# Extracted information start

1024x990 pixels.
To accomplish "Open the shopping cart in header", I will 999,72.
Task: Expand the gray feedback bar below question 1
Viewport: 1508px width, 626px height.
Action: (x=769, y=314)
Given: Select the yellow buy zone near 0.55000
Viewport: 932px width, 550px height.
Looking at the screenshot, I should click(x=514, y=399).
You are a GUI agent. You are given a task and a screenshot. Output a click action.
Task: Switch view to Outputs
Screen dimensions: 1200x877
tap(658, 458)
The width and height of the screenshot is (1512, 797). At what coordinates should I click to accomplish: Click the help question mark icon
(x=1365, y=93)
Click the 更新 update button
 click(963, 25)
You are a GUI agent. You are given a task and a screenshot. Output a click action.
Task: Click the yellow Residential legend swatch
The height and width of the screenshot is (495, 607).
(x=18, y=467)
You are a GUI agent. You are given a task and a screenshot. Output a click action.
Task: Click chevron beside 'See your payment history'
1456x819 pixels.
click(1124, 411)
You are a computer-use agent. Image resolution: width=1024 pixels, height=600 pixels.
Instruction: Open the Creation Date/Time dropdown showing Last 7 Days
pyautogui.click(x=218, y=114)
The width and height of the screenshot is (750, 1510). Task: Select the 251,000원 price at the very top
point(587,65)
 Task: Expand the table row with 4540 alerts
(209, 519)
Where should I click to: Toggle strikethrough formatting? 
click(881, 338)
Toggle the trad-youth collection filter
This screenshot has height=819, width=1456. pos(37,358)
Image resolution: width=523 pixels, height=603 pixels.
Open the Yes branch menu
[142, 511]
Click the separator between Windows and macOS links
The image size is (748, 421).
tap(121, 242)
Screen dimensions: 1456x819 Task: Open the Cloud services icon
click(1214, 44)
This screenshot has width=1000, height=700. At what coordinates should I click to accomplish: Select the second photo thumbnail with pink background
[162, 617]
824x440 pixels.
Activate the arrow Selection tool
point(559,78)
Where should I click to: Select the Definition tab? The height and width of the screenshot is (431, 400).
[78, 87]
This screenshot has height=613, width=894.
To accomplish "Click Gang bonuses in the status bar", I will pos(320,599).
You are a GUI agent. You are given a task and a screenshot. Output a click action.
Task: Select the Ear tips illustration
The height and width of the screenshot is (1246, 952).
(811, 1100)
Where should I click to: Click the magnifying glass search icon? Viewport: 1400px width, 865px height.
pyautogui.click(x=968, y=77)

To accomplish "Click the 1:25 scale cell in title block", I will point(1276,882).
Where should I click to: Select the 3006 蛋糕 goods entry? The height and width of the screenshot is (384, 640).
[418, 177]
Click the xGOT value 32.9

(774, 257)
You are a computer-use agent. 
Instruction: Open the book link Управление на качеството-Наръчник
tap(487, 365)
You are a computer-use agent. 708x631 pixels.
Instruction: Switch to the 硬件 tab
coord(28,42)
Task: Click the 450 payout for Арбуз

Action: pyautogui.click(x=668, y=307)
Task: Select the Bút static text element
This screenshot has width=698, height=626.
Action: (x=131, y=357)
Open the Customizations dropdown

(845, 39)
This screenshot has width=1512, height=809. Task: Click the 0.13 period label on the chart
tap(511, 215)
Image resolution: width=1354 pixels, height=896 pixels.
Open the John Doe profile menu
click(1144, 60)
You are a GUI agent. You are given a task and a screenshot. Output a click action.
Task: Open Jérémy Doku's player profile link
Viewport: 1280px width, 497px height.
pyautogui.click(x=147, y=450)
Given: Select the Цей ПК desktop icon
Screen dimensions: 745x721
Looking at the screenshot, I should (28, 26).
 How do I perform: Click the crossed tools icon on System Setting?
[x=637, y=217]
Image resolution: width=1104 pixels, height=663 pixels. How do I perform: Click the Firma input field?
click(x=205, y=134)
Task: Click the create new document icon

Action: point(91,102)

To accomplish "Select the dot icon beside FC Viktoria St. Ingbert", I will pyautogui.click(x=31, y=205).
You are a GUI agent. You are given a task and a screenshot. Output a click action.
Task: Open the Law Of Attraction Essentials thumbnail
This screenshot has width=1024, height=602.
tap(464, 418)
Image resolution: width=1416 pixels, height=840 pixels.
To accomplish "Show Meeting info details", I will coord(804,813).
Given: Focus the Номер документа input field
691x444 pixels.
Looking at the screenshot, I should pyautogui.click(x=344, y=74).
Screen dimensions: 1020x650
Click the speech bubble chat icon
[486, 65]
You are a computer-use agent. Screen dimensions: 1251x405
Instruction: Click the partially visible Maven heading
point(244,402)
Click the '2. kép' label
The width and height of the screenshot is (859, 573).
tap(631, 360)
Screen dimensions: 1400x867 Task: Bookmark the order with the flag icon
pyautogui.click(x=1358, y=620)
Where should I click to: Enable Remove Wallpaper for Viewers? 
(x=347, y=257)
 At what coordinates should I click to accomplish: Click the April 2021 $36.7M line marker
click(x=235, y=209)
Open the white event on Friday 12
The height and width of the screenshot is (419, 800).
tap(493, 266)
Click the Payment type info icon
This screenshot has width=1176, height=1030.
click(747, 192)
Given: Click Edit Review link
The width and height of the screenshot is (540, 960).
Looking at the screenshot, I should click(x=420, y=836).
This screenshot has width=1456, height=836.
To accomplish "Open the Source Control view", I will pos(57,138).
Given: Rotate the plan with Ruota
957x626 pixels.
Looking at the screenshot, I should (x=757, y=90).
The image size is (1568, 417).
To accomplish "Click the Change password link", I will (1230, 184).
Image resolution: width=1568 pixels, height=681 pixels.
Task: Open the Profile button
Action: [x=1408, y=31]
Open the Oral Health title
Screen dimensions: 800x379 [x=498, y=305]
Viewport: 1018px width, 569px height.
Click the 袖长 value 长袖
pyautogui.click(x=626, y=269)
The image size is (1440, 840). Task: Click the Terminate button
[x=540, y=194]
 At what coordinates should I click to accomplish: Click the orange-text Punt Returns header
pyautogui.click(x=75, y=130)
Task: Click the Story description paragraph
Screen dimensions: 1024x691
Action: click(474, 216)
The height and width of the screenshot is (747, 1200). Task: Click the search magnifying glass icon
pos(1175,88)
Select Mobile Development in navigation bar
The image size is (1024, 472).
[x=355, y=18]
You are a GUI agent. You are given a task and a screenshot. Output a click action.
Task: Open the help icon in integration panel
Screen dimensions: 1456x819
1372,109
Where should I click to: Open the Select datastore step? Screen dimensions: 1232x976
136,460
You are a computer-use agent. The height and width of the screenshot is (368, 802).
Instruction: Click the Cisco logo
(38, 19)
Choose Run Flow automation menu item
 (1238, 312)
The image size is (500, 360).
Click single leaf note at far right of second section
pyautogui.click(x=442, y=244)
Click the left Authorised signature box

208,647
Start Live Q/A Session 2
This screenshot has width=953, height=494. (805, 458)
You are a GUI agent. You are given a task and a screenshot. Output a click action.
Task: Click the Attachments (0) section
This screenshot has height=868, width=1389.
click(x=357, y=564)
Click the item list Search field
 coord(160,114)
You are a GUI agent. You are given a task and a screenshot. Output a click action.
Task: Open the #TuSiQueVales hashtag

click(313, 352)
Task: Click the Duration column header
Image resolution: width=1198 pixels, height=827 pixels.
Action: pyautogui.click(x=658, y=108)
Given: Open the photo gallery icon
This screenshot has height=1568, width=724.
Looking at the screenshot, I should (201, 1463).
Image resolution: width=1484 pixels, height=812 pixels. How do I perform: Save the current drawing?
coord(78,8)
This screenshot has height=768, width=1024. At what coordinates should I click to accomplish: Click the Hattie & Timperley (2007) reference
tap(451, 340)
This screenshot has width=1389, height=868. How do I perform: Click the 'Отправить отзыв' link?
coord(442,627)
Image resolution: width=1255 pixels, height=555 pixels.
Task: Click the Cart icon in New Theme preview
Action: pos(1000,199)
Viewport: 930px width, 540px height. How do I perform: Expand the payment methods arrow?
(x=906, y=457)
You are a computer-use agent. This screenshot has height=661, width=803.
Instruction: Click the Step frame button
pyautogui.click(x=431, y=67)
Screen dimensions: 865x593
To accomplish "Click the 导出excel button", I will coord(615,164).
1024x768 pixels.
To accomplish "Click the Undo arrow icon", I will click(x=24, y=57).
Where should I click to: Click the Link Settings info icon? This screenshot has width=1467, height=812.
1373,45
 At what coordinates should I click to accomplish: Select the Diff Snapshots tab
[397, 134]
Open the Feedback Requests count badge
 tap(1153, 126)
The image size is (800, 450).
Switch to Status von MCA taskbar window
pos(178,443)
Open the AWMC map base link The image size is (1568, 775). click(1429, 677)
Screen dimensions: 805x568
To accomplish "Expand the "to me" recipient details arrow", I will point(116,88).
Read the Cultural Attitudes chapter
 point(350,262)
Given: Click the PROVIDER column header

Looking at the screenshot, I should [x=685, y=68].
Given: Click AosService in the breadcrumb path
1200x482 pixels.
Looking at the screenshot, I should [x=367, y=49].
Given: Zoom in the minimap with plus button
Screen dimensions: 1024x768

# Extracted information end

> **Directive**: Copy the items verbatim, starting at the line that contains "Where should I click to: Click the Link" and ending at the line that contains "Looking at the screenshot, I should [x=685, y=68].", with both of those lines included.

> **Response**:
Where should I click to: Click the Link Settings info icon? This screenshot has width=1467, height=812.
1373,45
 At what coordinates should I click to accomplish: Select the Diff Snapshots tab
[397, 134]
Open the Feedback Requests count badge
 tap(1153, 126)
The image size is (800, 450).
Switch to Status von MCA taskbar window
pos(178,443)
Open the AWMC map base link The image size is (1568, 775). click(1429, 677)
Screen dimensions: 805x568
To accomplish "Expand the "to me" recipient details arrow", I will point(116,88).
Read the Cultural Attitudes chapter
 point(350,262)
Given: Click the PROVIDER column header

Looking at the screenshot, I should [x=685, y=68].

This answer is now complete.